The safety and scientific validity of this study is the responsibility of the study sponsor and investigators. Listing a study does not mean it has been evaluated by the U.S. Federal Government. Know the risks and potential benefits of clinical studies and talk to your health care provider before participating. Read our disclaimer for details.
 
ClinicalTrials.gov Identifier: NCT04309500
Recruitment Status : Not yet recruiting
First Posted : March 16, 2020
Last Update Posted : March 16, 2020
Sponsor:
Collaborator:
National Institute on Aging (NIA)
Information provided by (Responsible Party):
Annalise Rahman-Filipiak, University of Michigan

Brief Summary:
The goal of this study is to test efficacy and safety of person-centered, culturally-informed protocols for disclosure of different combinations of Alzheimer's dementia risk factors. Building on the results from a federally-funded assessment of preferences and needs of racially diverse participants and their respective friends/family members, in regard to Dementia - Alzheimer's Type, we have produced protocols for communication of DAT risk, with attention to specific adaptations in style or content based on individual factors and preferences. These protocols allow for communication of risk based on clinical history and diagnosis, structural neuroimaging, apolipoprotein-E status, and amyloid and tau burden on positron emission tomography. In particular, protocols specify (a) effective methods of communicating risk conferred by each data source, (b) information designed for patients versus informants, (c) psychoeducation needs, and (d) resource/support needs. We will recruit a randomly-selected subset of 10 dyads (including 5 participants who are Non-Hispanic African-American, 5 participants who are Non-Hispanic White) from the Stage I sample to whom we will develop and implement personalized DAT risk disclosure protocols. We will provide preliminary information on the effectiveness of these protocols in terms of patient/co-participant comprehension and recall of feedback provided, satisfaction with the content and format of feedback, and initial changes in mood or behavior immediately following and shortly after risk disclosure sessions.

Condition or disease Intervention/treatment Phase
Mild Cognitive Impairment Healthy Aging Behavioral: Personalized DAT Risk Disclosure Protocol Not Applicable

Detailed Description:

Currently, a divide exists between Dementia - Alzheimer's Type (DAT) risk information that is shared in clinical settings versus genetic and biomarker-based risk information gathered and, less frequently, disseminated in research settings. Clinical feedback continues to discuss DAT risk in terms of personal/family history, neuropsychological or neurological testing, and standard neuroimaging reports.

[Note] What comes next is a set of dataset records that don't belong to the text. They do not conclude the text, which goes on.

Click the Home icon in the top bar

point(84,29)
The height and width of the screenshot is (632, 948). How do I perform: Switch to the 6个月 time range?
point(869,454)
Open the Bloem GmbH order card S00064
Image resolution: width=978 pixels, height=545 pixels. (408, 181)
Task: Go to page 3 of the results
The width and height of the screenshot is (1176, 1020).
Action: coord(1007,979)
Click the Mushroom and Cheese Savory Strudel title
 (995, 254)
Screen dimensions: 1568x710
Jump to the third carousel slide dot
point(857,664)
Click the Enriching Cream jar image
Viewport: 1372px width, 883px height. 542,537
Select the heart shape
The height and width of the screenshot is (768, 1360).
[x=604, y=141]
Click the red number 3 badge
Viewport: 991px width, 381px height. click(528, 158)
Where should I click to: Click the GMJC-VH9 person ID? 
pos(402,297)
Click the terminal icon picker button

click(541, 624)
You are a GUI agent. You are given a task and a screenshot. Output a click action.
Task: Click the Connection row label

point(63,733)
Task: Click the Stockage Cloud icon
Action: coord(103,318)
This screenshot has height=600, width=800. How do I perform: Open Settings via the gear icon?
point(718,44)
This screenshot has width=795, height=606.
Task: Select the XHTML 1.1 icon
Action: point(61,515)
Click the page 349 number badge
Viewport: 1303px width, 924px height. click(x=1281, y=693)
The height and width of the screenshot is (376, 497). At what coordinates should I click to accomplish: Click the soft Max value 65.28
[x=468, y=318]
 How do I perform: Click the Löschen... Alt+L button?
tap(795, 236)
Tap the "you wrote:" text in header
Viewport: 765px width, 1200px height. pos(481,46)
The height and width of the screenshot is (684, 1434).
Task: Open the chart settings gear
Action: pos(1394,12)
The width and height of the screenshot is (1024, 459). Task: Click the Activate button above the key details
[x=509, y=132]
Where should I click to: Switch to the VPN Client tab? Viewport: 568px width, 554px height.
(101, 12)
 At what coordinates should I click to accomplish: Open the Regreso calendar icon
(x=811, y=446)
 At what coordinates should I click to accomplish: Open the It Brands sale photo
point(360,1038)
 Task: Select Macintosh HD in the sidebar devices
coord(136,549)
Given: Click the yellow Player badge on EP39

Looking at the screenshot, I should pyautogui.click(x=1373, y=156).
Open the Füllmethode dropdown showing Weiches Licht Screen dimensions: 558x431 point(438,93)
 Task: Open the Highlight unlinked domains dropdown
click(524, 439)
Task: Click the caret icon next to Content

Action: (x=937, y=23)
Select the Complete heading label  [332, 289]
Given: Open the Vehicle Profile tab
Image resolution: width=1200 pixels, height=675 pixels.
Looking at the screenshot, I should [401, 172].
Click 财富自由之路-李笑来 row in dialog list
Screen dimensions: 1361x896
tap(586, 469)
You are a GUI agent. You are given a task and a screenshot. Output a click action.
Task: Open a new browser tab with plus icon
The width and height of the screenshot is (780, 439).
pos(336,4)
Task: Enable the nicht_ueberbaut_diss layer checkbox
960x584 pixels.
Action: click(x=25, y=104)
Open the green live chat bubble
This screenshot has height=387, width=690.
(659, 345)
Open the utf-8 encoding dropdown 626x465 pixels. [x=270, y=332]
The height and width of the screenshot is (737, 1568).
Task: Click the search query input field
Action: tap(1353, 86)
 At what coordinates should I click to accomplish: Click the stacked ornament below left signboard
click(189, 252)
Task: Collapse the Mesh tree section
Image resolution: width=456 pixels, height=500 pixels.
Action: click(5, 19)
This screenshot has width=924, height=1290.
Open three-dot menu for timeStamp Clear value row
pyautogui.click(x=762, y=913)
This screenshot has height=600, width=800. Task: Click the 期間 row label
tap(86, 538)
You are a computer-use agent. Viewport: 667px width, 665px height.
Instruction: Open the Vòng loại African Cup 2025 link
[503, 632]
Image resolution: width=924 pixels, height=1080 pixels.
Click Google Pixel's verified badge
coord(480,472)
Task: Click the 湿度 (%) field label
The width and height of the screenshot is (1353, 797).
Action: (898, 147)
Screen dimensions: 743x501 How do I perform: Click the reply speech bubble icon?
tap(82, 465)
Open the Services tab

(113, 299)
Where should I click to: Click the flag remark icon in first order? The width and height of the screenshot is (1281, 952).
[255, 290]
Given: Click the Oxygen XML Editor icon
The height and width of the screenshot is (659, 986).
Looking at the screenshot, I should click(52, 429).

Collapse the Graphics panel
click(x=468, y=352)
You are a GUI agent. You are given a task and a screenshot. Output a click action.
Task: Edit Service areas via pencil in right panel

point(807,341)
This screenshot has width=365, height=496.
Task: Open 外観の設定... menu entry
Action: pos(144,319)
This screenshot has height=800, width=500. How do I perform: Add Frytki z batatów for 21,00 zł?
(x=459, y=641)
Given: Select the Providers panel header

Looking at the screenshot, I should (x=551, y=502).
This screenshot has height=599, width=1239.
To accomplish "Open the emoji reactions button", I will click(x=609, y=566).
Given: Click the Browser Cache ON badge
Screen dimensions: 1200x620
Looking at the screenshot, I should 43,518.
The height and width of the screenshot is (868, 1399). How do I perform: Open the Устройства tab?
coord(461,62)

Research advances in genotyping, quantitative neuroimaging, and amyloid and tau positron emission tomography (PET) have improved our risk prediction and disease staging; however, the literature on how to share these important findings is sparse. Effective risk disclosure protocols are fundamentally dependent on the needs of recipients. However, we do not know how patients, or those tasked with current or future caregiving, decide what sources or types of risk information they want disclosed, nor their reasons for preferring certain types of information over others. Given the differences between static (e.g., family history, genotyping) and dynamic, potentially modifiable risk factors (e.g., amyloid burden), as well as varying familiarity with research-based biomarkers, it is especially important to understand how much information patients hope to receive and what they hope to do with it. This knowledge gap is particularly pertinent in minority and low-income populations given systemic challenges and cultural beliefs that may affect their psychological, physical, and financial ability to adapt to a high risk profile. Thus, understanding risk disclosure needs and preferences is a critical step in developing culturally-informed feedback protocols.

Aim 1 (accomplished during the Stage I observational Needs Assessment - HUM00160276) was to investigate the preferences and needs of racially diverse participants, and their respective informants, in regards to receiving feedback about their risk for DAT.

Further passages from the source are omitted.